Interviews from the Archives: Philip Mees
We have created a mini series of excerpts from our archive of interviews in the RSF Quarterly. Lots of wisdom was shared by these individuals who hold deep ties to the roots of the organization as early trustees and staff members. We chose to focus on aspects around money, spirit, and associative economics as these themes are core to RSF’s history – and very relevant to our work today.
The interviews were conducted by John Bloom, now RSF Vice President, Organizational Culture. They were part of his exploration of the guiding thoughts that helped to form what was then called Rudolf Steiner Foundation and now RSF Social Finance.
Philip Mees, 2000
John: What from the bank environment informed or changed the way you could work in RSF?
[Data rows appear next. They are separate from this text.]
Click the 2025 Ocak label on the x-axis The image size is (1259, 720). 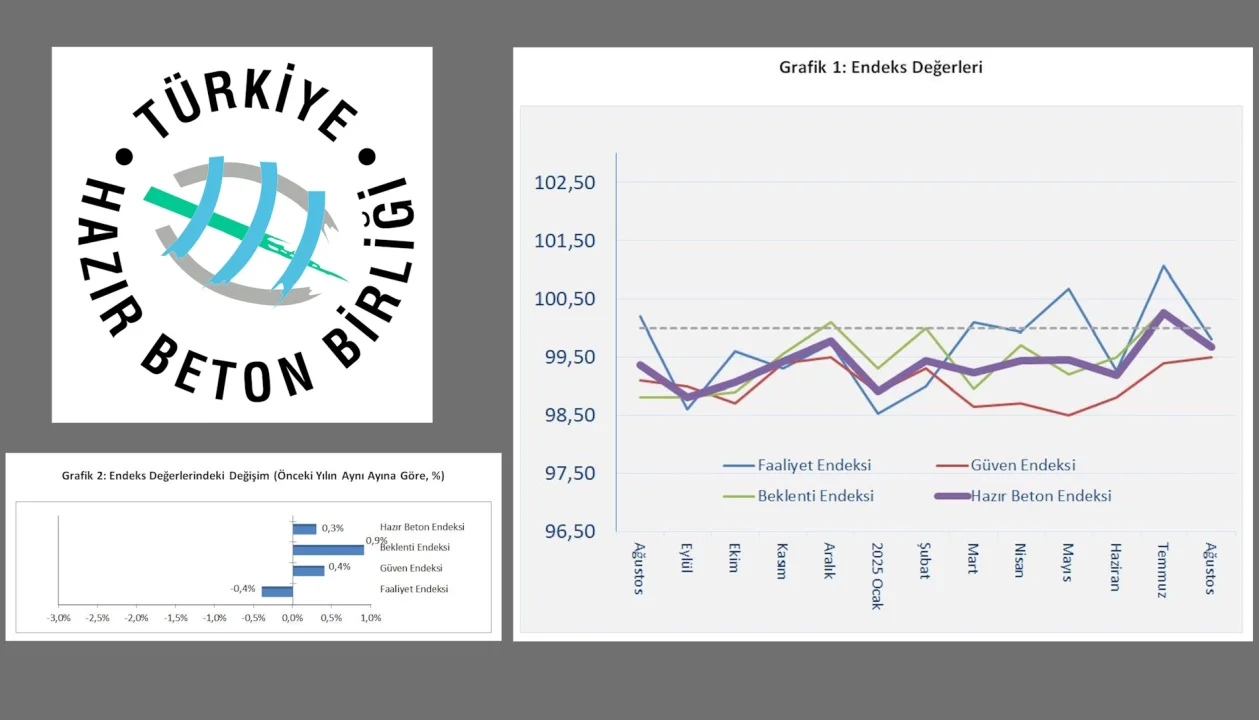coord(877,576)
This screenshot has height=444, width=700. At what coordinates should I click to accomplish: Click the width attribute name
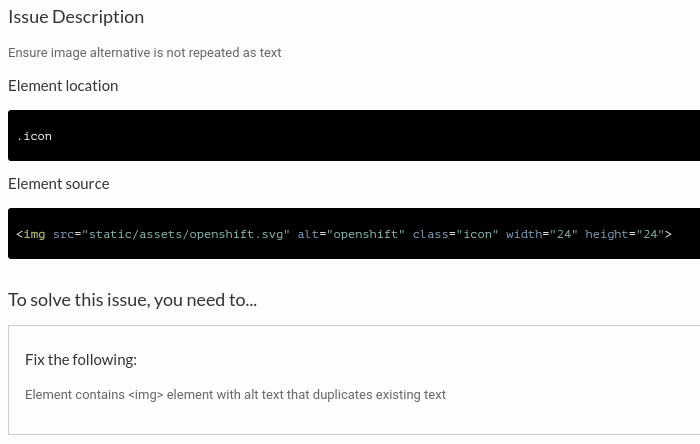[524, 234]
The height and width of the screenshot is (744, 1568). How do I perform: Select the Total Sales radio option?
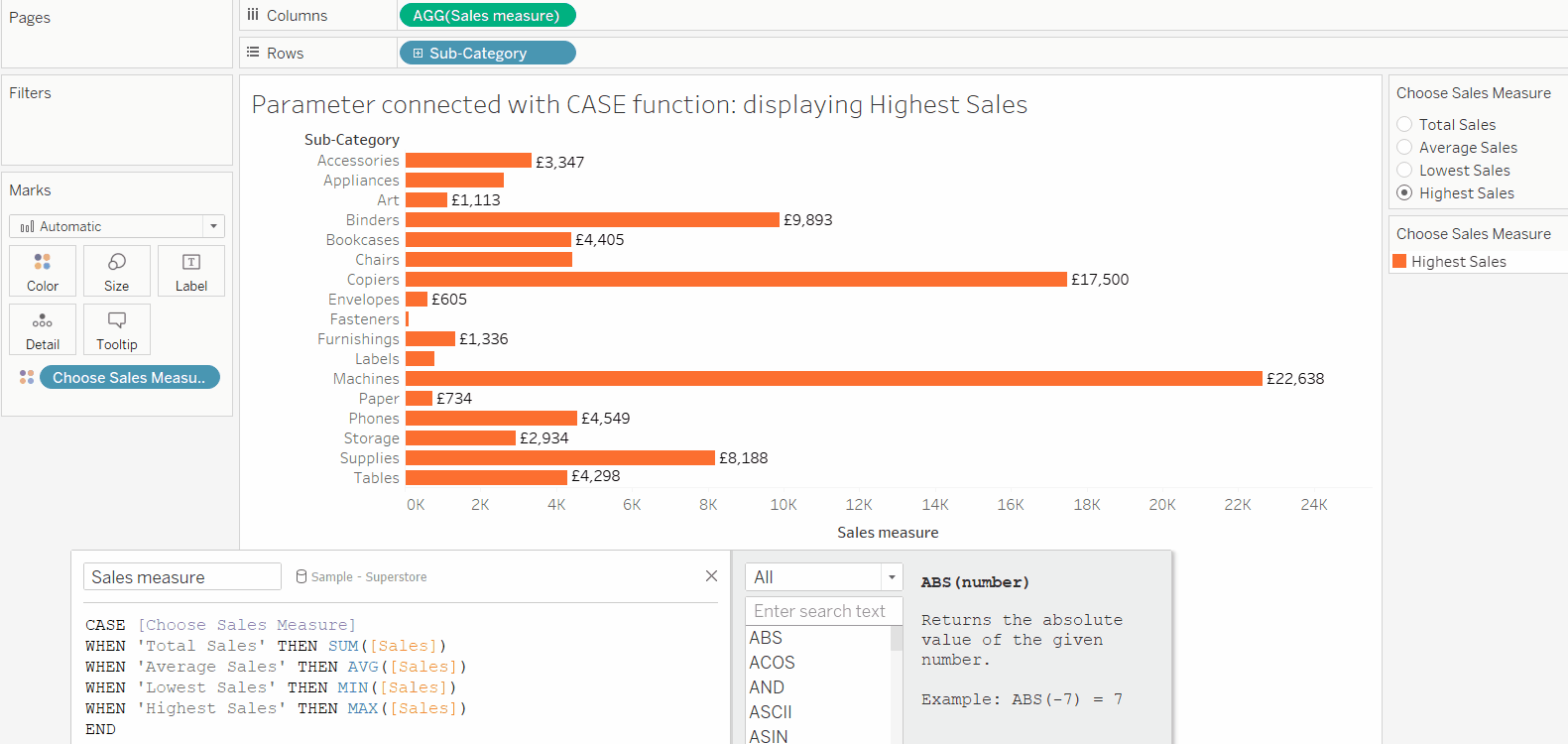tap(1404, 124)
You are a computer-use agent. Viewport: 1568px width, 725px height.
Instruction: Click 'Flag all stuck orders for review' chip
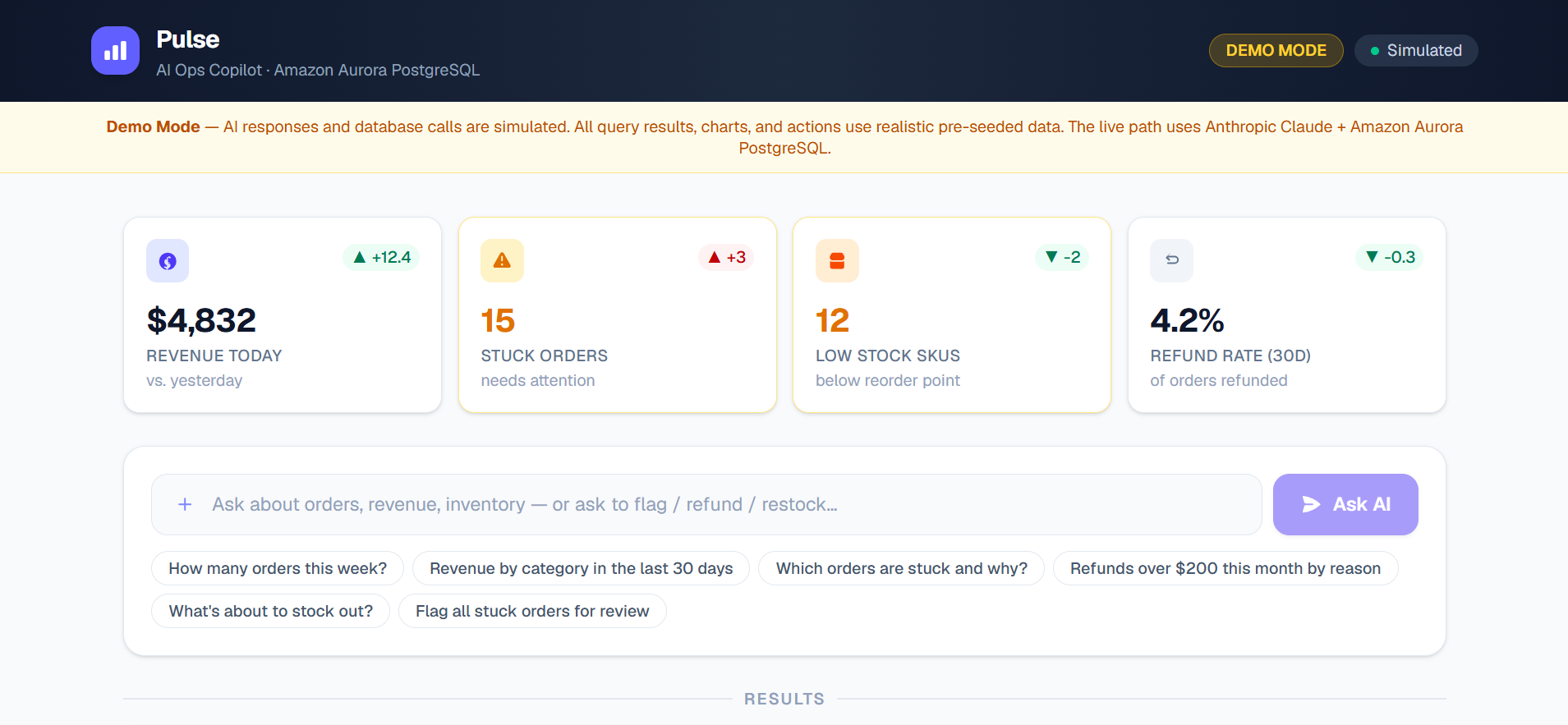(532, 611)
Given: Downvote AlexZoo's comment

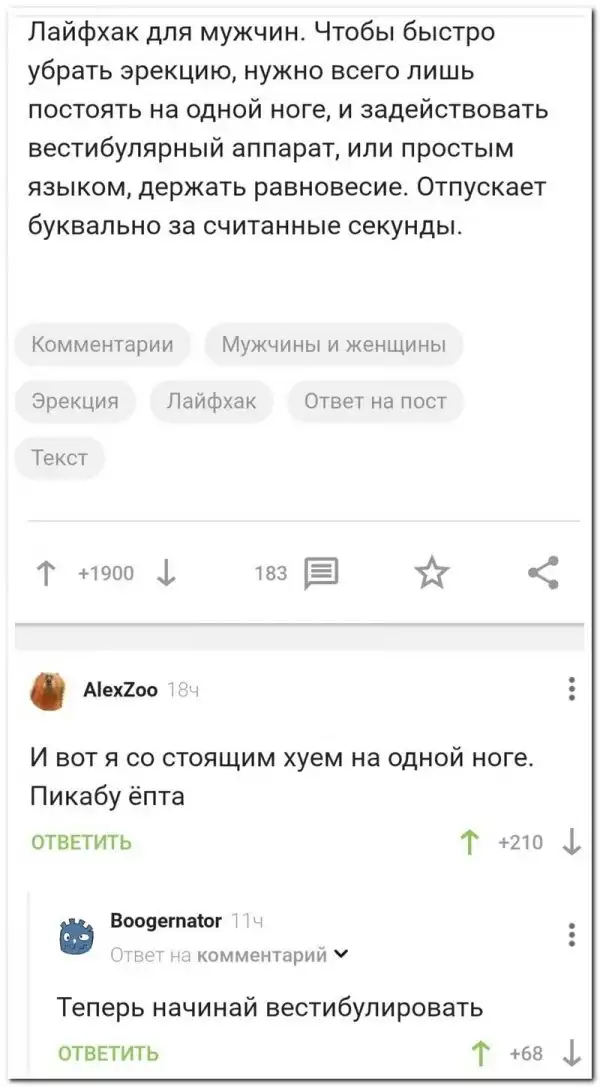Looking at the screenshot, I should 571,843.
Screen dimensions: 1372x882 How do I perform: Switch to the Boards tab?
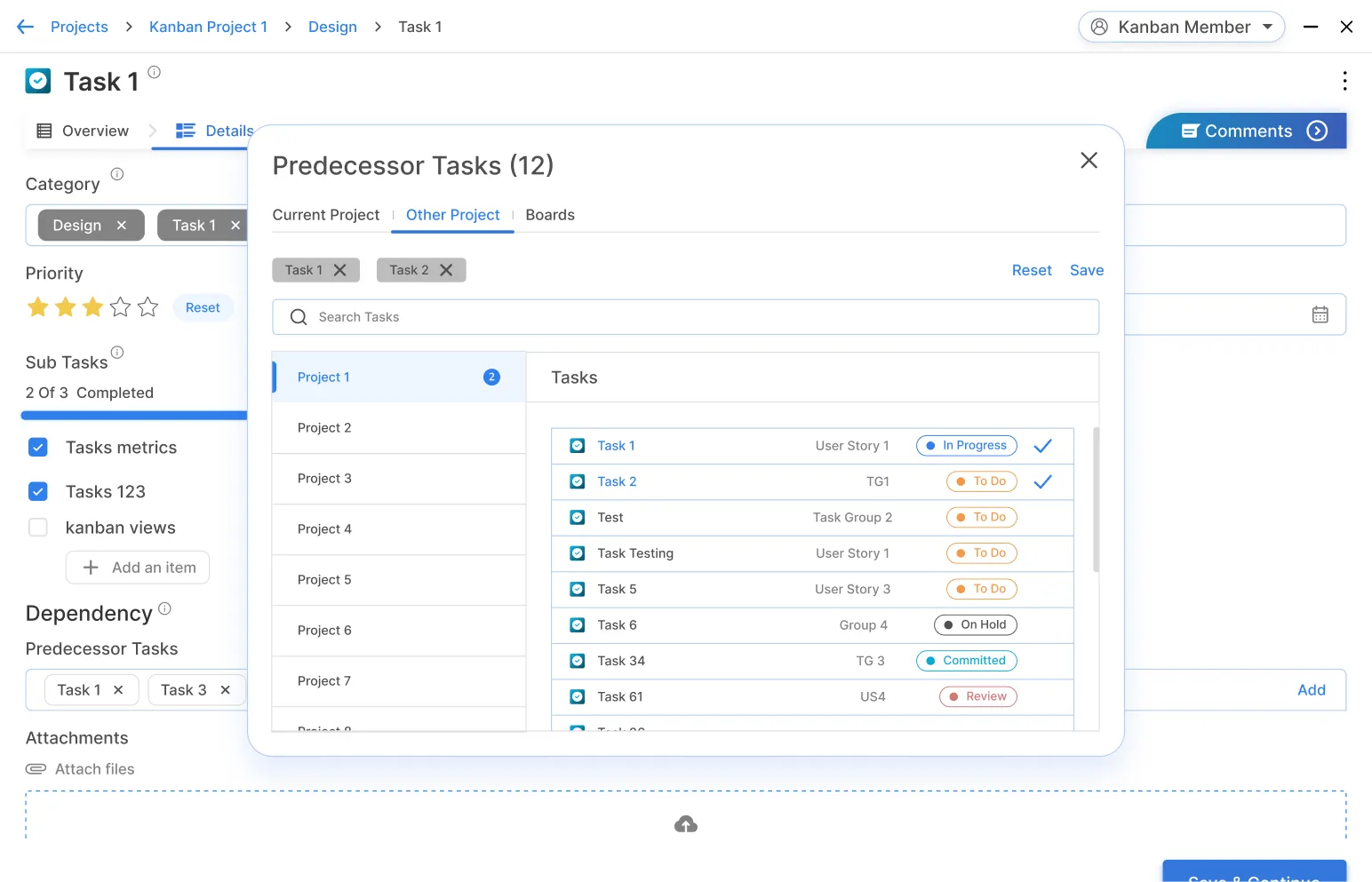point(549,215)
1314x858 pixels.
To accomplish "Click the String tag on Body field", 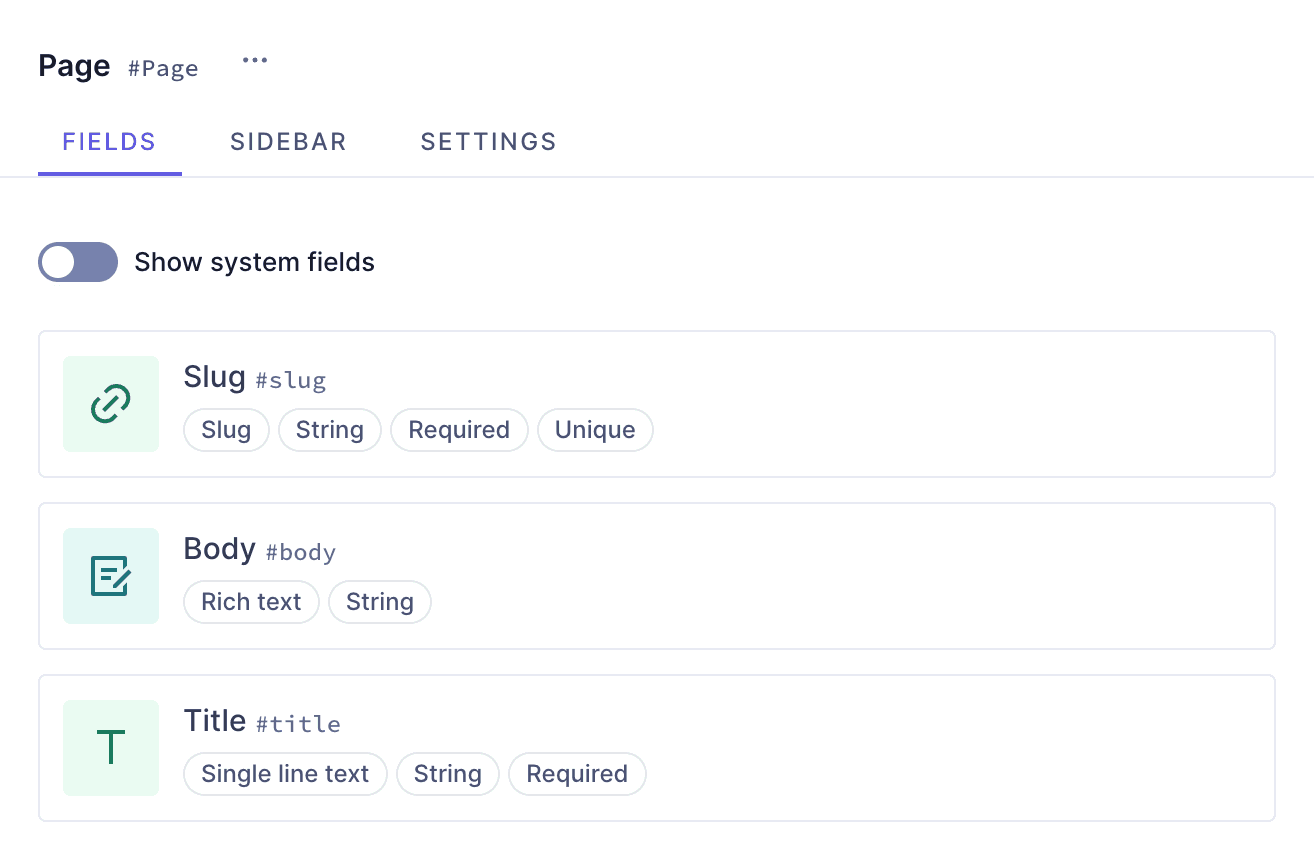I will [x=380, y=602].
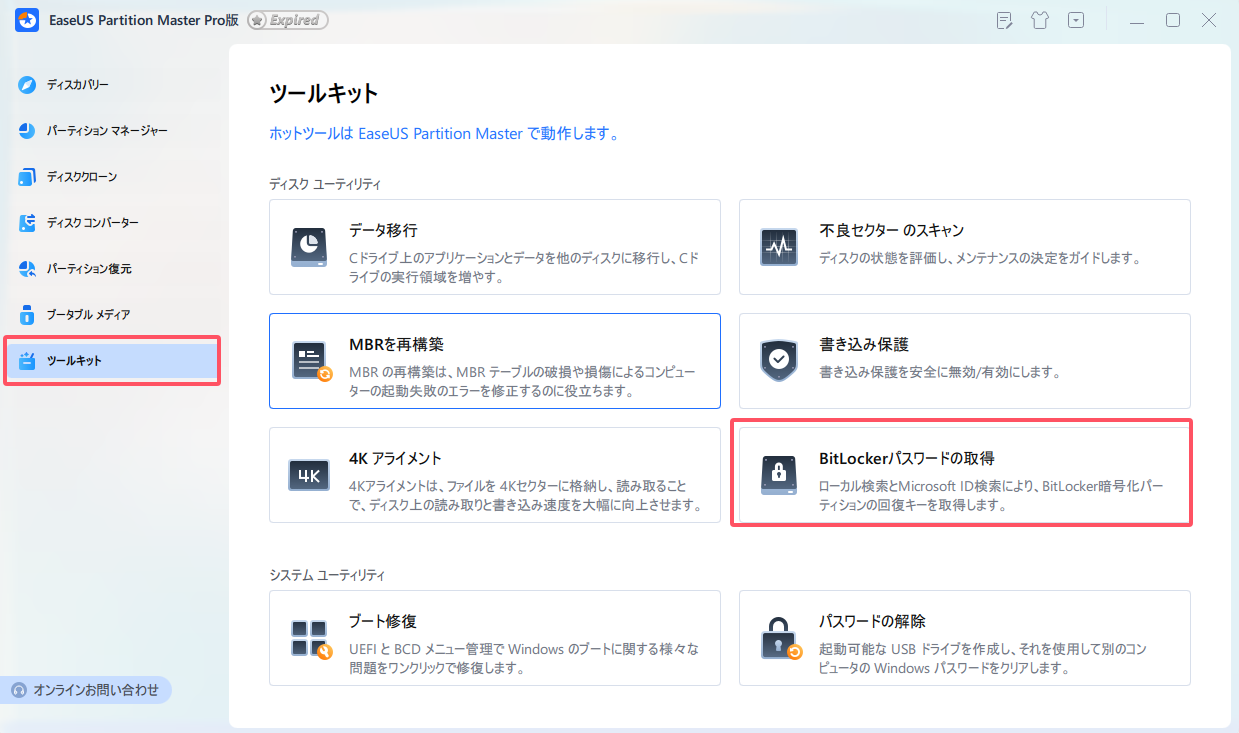Expand the title bar dropdown menu
Screen dimensions: 1239x733
coord(1075,20)
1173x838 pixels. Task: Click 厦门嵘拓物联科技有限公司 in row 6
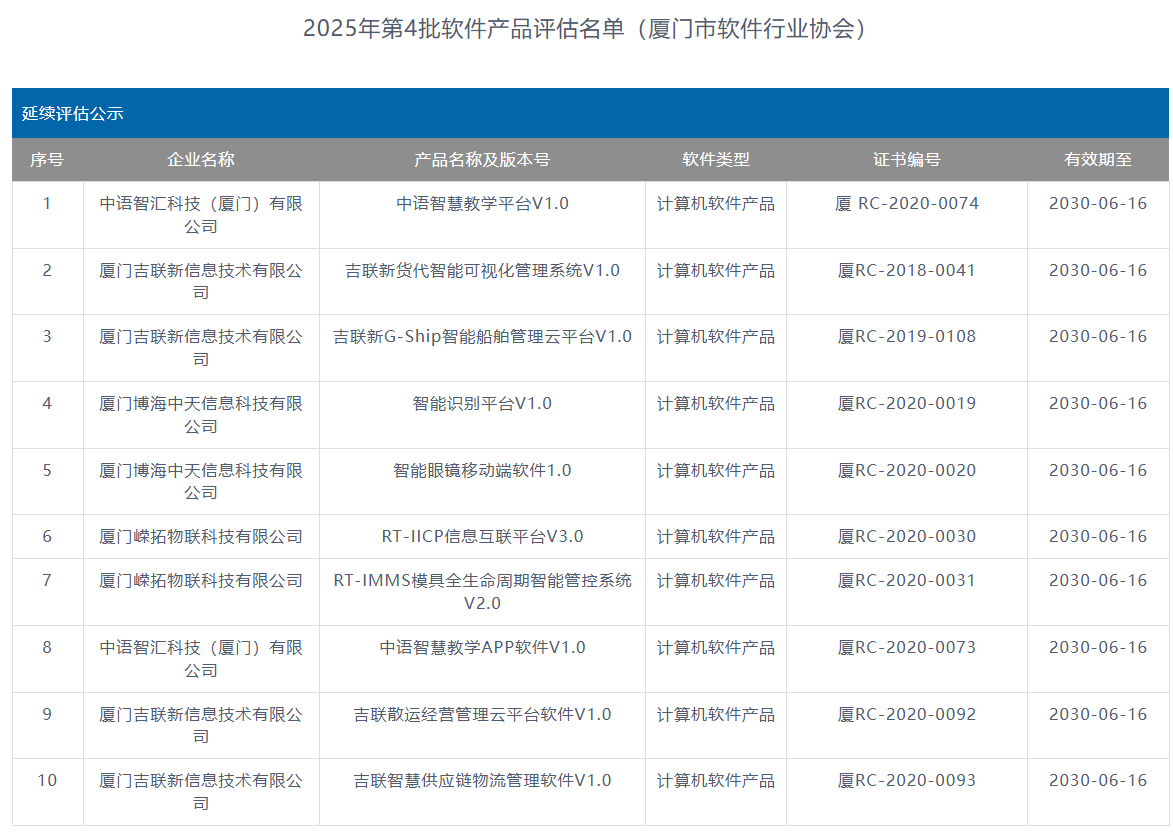pos(201,537)
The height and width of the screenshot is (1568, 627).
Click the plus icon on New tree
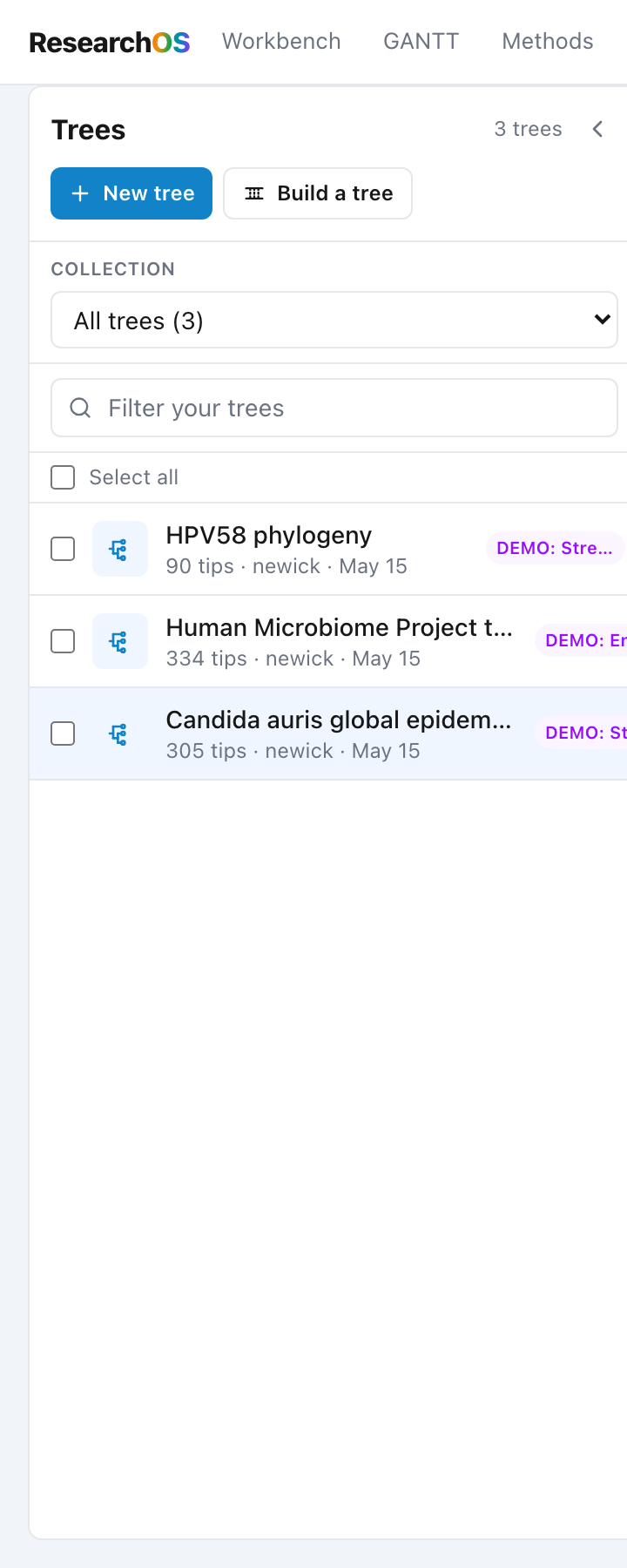coord(80,193)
Philip: The way I originally learned to approach a loan was so much more relevant in this environment of RSF than it was in the environment of the big bank. First you need to know your customer, to trust your customer, and to be trusted by the customer. However, each project also has to make sense on its own merits. That’s why you have to do credit analysis. Underlying the techniques of credit analysis and objective judgment, there is a subjective world of people being able to get along together, wanting to work with each other to accomplish something. All of these factors are important to us.
John: We try to be somewhat objective about those subjective aspects, don’t we?
Philip: Absolutely. That’s where the art comes in. Banking is not a science by any means. Banking is an art because one deals with people who want to do something in the world. One needs to make judgments on what one thinks of what they want to do in the world, and then whether one wants to support it. That’s not a scientific process. I’ve never called it an artistic process, but I’ve always talked about the art of banking.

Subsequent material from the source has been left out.